きゅっきゅちゃん、十七匹目
「きゅきゅぅ……」
腕の中から声がした。
目線を落とせばきなこが覚醒したらしい。
糸目なので目が開いてるかよくわからないが。
横一文がつり目になっている。あ、起きてますね。
「おはよう、きなこ」
「きゅっきゅー、きゅきゅう。きゅきゅっ!」
はい、何言ってるかわからない。
天賦の叡知はきゅっきゅちゃん語を翻訳してくれるわけじゃないみたいです。
共通語やエルフ語、神界語は翻訳してくれるのにね……。
きゅっきゅちゃんの言語は複雑怪奇なのか……なんなのか……。
いまも一生懸命きゅっきゅきゅっきゅ鳴いているが、すまん。翻訳できない。
ユウキを見れば、ユウキも困ったように肩を竦めていた。
きなこは俺の腕から抜け出して俺の肩によじ登る。手足はないように見えていたが、器用によじ登っていた。あ、違う。任意に手足を生やすのか!

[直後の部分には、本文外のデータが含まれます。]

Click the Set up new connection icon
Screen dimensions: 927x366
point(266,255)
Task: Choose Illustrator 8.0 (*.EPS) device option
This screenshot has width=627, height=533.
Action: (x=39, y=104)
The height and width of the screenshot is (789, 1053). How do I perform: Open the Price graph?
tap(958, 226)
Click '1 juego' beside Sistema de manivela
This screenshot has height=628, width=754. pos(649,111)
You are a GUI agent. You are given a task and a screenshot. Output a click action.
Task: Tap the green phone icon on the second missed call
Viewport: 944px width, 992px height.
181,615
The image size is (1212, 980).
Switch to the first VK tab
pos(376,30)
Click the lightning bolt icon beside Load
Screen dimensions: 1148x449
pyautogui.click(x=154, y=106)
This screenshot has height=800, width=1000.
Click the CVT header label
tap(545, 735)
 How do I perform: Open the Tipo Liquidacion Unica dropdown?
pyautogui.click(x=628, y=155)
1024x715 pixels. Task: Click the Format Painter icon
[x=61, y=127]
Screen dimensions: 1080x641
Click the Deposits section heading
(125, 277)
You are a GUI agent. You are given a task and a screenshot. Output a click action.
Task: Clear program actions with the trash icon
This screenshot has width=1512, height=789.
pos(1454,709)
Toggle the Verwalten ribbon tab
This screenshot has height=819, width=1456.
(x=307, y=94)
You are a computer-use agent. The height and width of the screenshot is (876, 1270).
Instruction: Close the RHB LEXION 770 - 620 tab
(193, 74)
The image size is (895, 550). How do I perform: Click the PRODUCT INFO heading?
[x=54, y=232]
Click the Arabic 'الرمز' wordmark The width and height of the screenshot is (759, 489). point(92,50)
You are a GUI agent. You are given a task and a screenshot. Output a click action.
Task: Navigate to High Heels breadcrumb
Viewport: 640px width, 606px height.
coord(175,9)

なんていうか、指のない手……いや、それはいっそ触手だった。毛に覆われた触手がきゅっきゅちゃんの胴体から伸びている。
そして俺の頭上まで上って、手足を格納したらしい。
もとの餅のような体になったことを触覚が教えてくれる。
不思議な生き物だ、きゅっきゅちゃん。
と、ユウキが俺の頭からきなこを引き剥がした。
「人の頭にのらなーい。あいあむちゃんぴおんじゃねーぞ、きなこ。……お前のことだきなこ。これからお前はきなこという名前なのだ」
と、きなこと目線を合わせてユウキが言う。
それにきなこはきゅぅ、と一声鳴いた。
それからうごうごともがく。前後に大きく体を振って俺を見る。背中が反ってた。何それ、シャフ度?
かわいいけど。とっても。
「きゅきゅーん」
ずるり、とユウキの手から這い出してユウキの腕を上っていくきなこ。
なにその器用なの。
そして肩まで来るとそのまま鎮座。
「きゅっきゅーん」
「なにその、やったぜ、みたいなの」
とユウキは半目で呻くが今度は引き剥がすことはしなかった。
その代わり、俺の背中を押して前へ進ませる。